Jesús es el paso de Dios por nuestra tierra, por nuestro lago. Dios puso sus pies en nuestro camino. Jesús pasa cada día por nuestra vida. Pasa por nuestra historia, llena de luces y sombras. Pasa por nuestro corazón. Sale a nuestro encuentro allí donde estamos. Llega a nosotros.
En nuestro quehacer cotidiano, ahí es donde Jesús se acerca. Acoge nuestra vida tal como es. Cristo viene a nuestro día cotidiano, a nuestro mundo, en lo más humano. Pasa y llega a nosotros cada mañana. Se mete en nuestra vida. Viene.
Siempre he querido pasar por la vida de Jesús, por su corazón. Me gusta pensar que Él también pasa por mi vida, se adapta a mí, le interesan mis redes y mi barca, lo que hago. Me pregunta cómo me ha ido, le importa lo que a mí me importa.
Comparte mi día.
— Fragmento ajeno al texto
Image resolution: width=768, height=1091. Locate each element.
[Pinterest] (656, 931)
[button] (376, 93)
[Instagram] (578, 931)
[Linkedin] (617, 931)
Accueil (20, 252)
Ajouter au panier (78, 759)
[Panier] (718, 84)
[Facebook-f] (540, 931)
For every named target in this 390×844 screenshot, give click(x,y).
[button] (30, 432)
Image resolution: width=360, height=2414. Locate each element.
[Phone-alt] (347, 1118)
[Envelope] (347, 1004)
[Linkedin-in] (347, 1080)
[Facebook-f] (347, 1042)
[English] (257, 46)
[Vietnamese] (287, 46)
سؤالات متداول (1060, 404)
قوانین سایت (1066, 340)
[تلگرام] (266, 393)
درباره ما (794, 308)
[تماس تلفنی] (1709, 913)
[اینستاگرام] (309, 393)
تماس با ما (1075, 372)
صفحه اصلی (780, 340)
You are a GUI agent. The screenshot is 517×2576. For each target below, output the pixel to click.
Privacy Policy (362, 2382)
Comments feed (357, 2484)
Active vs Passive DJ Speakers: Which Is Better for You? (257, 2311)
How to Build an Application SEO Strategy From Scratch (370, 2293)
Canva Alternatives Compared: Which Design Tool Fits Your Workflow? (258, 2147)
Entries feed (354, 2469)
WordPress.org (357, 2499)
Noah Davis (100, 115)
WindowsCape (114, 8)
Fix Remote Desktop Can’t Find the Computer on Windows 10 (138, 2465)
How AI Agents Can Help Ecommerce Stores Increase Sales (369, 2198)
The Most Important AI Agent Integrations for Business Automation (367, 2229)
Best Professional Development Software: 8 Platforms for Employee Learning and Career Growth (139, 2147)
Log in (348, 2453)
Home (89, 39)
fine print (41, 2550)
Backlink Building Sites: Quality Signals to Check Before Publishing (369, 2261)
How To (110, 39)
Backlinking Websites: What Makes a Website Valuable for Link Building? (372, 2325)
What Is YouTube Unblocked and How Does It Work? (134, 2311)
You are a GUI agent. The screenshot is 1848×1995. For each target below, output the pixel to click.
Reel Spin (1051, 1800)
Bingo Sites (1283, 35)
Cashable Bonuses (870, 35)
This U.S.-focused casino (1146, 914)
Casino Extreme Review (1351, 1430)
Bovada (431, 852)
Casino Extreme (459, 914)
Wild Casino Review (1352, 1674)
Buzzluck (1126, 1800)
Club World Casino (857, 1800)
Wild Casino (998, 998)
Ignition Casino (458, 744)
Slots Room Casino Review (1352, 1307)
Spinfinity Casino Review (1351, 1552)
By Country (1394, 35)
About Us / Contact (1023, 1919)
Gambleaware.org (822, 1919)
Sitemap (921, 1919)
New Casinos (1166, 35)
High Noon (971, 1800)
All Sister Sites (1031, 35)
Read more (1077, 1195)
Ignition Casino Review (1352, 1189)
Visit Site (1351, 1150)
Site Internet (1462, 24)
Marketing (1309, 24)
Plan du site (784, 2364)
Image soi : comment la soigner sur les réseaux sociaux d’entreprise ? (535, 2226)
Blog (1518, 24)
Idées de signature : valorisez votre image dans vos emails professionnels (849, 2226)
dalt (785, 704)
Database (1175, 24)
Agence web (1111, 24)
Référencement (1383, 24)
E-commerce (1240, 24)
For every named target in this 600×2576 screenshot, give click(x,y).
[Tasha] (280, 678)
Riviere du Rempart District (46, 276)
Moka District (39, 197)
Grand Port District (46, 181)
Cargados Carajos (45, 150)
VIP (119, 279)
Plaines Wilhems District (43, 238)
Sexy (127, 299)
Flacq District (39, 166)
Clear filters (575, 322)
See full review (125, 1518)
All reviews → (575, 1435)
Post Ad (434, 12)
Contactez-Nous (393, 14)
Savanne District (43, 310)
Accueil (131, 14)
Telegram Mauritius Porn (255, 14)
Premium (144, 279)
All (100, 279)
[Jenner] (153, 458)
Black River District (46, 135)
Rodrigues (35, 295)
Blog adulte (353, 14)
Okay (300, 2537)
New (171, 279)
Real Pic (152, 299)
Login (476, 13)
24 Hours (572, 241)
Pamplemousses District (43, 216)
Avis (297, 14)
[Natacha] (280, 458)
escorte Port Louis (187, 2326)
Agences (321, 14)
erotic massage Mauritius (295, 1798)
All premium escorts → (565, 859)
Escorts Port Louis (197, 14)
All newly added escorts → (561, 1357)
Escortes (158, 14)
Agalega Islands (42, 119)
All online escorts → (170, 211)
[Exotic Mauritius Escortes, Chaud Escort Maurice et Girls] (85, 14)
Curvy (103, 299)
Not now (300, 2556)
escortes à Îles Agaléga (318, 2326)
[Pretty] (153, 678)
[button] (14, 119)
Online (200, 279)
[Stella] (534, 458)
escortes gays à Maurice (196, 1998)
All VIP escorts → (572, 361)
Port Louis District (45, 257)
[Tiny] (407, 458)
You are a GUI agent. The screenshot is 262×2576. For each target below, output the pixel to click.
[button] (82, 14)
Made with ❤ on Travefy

Para Él, nuestro lugar es el lugar de encuentro con Él, un lugar sagrado.
A veces, es verdad, no lo vemos. Tan metidos estamos con nuestras cosas, en nuestro mundo. Otras veces, lo buscamos en experiencias religiosas fuertes.
Quizás nos falta una mirada limpia y honda para ver sus pies en nuestro camino, en nuestro mismo barro. Para ver su paso por mi vida hoy, sus huellas, su mirada, sus palabras.
Siempre me da tranquilidad pensar que Él llega e irrumpe. Que Él pasa por mi vida y se detiene. Pone sus pies en la historia de mi vida.
En días tranquilos a veces miro para atrás y veo cómo ha sido su paso, cómo nunca estuve solo. Cómo llegó a mí en momentos, en personas. ¿Cómo es el paso de Dios en mi vida?
A veces vamos juntos, caminando. Otras veces su paso es en otros, en su amor, en su belleza. Otras pasa por mi cruz y es mi sostén y mi consuelo, mi fuente de paz. A veces su paso es silencioso, y no lo veo.